**Listed records**
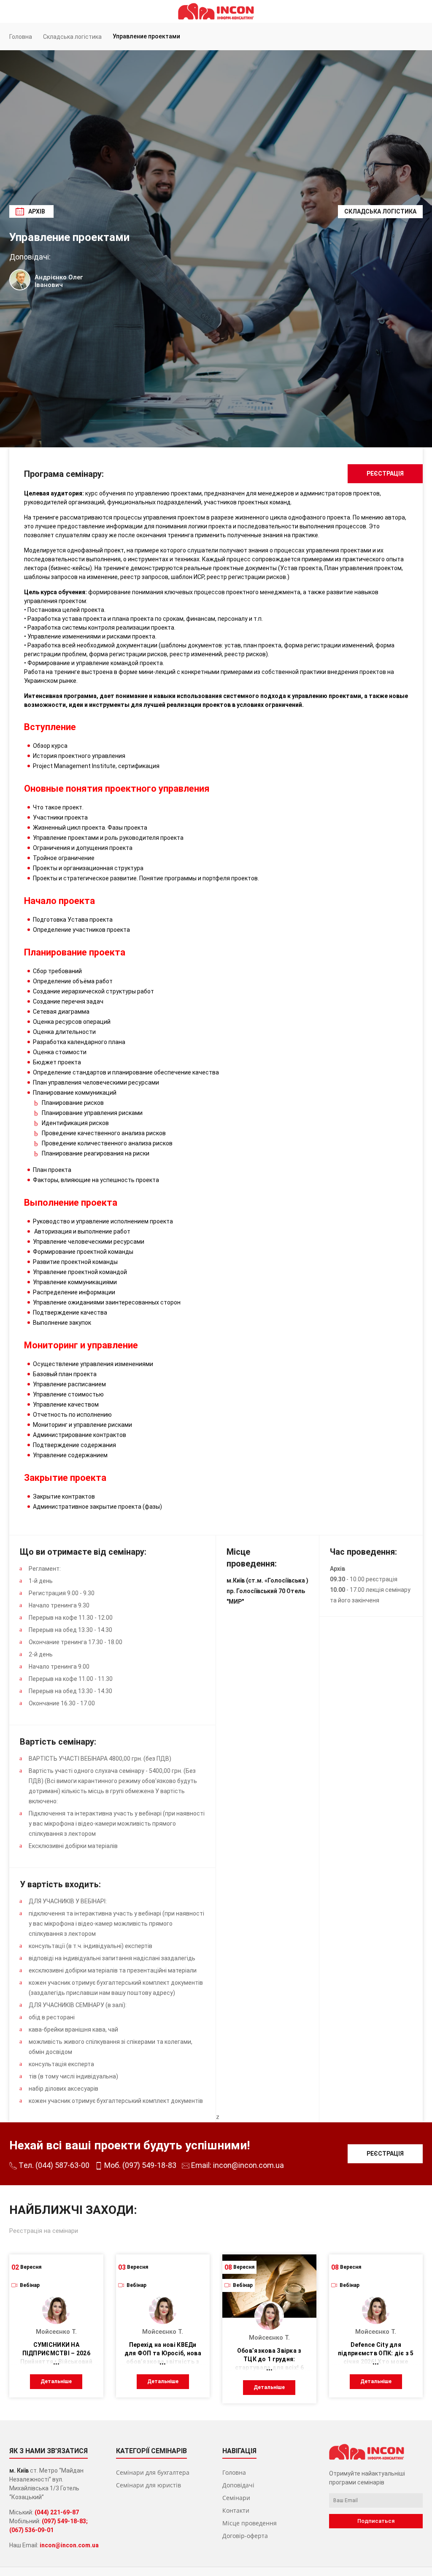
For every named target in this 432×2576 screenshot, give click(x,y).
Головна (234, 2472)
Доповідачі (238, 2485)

...

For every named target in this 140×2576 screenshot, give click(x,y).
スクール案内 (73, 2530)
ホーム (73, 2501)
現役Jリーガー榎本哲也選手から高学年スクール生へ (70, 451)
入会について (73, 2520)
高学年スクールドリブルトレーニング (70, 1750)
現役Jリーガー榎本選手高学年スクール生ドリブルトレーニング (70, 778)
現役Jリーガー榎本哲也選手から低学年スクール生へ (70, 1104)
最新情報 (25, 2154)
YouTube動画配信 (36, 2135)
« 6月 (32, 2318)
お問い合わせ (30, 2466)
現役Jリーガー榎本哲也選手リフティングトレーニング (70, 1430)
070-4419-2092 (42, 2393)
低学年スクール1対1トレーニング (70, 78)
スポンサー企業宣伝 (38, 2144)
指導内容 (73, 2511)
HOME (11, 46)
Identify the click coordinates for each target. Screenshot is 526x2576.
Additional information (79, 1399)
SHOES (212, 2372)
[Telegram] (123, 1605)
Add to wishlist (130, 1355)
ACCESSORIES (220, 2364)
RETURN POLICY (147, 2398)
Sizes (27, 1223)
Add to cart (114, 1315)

**Exercise details**
All lines in the listing above from the line containing "現役Jリーガー榎本哲也選手から低学年スクール生へ (70, 1104)" to the line containing "Add to cart (114, 1315)", inclusive, should be retyped exactly; no other lines should appear.

**Worked solution**
現役Jリーガー榎本哲也選手から低学年スクール生へ (70, 1104)
最新情報 (25, 2154)
YouTube動画配信 (36, 2135)
« 6月 (32, 2318)
お問い合わせ (30, 2466)
現役Jリーガー榎本哲也選手リフティングトレーニング (70, 1430)
070-4419-2092 (42, 2393)
低学年スクール1対1トレーニング (70, 78)
スポンサー企業宣伝 (38, 2144)
指導内容 (73, 2511)
HOME (11, 46)
Identify the click coordinates for each target. Screenshot is 526x2576.
Additional information (79, 1399)
SHOES (212, 2372)
[Telegram] (123, 1605)
Add to wishlist (130, 1355)
ACCESSORIES (220, 2364)
RETURN POLICY (147, 2398)
Sizes (27, 1223)
Add to cart (114, 1315)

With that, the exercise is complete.